### PROBLEM DETAILS
Once you have checked the records that follow, state how many of their lines hold "Select", giving the number only.

========

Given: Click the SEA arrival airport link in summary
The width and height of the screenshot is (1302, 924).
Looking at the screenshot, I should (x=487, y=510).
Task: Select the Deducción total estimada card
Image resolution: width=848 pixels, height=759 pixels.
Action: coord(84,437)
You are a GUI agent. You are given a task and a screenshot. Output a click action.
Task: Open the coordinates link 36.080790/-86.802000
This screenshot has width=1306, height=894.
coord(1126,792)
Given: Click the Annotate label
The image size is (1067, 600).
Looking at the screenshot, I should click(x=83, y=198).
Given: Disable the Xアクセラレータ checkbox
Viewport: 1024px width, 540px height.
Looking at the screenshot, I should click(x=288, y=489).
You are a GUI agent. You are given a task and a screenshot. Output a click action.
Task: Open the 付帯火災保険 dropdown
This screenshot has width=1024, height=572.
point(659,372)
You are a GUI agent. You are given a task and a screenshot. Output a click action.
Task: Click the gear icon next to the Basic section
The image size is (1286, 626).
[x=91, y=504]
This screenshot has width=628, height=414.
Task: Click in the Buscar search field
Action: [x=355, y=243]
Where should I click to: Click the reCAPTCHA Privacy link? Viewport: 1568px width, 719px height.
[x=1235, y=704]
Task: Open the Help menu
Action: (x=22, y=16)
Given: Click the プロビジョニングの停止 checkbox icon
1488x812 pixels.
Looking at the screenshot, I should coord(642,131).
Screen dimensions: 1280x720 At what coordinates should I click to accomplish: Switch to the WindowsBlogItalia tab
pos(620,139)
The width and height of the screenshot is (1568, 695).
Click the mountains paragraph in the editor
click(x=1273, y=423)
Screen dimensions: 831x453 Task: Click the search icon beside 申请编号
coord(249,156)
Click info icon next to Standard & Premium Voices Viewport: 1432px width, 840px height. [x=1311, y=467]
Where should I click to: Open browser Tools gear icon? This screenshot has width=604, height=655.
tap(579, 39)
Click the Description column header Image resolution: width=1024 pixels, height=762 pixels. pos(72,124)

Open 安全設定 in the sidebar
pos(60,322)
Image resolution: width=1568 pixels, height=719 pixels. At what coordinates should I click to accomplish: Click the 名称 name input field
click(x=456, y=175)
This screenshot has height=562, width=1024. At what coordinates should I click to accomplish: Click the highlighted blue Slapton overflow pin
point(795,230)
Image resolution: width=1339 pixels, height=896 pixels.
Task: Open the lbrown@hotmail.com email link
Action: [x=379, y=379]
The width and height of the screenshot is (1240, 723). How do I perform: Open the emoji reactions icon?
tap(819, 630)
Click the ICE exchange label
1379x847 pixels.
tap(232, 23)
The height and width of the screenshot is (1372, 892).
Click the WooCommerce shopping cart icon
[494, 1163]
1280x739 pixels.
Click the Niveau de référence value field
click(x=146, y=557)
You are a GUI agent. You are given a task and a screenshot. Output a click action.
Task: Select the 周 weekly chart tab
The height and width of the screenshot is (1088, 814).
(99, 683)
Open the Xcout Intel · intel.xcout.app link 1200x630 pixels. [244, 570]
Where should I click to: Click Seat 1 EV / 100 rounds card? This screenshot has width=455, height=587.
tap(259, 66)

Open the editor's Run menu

========

### RESULT OF THIS EXERCISE
2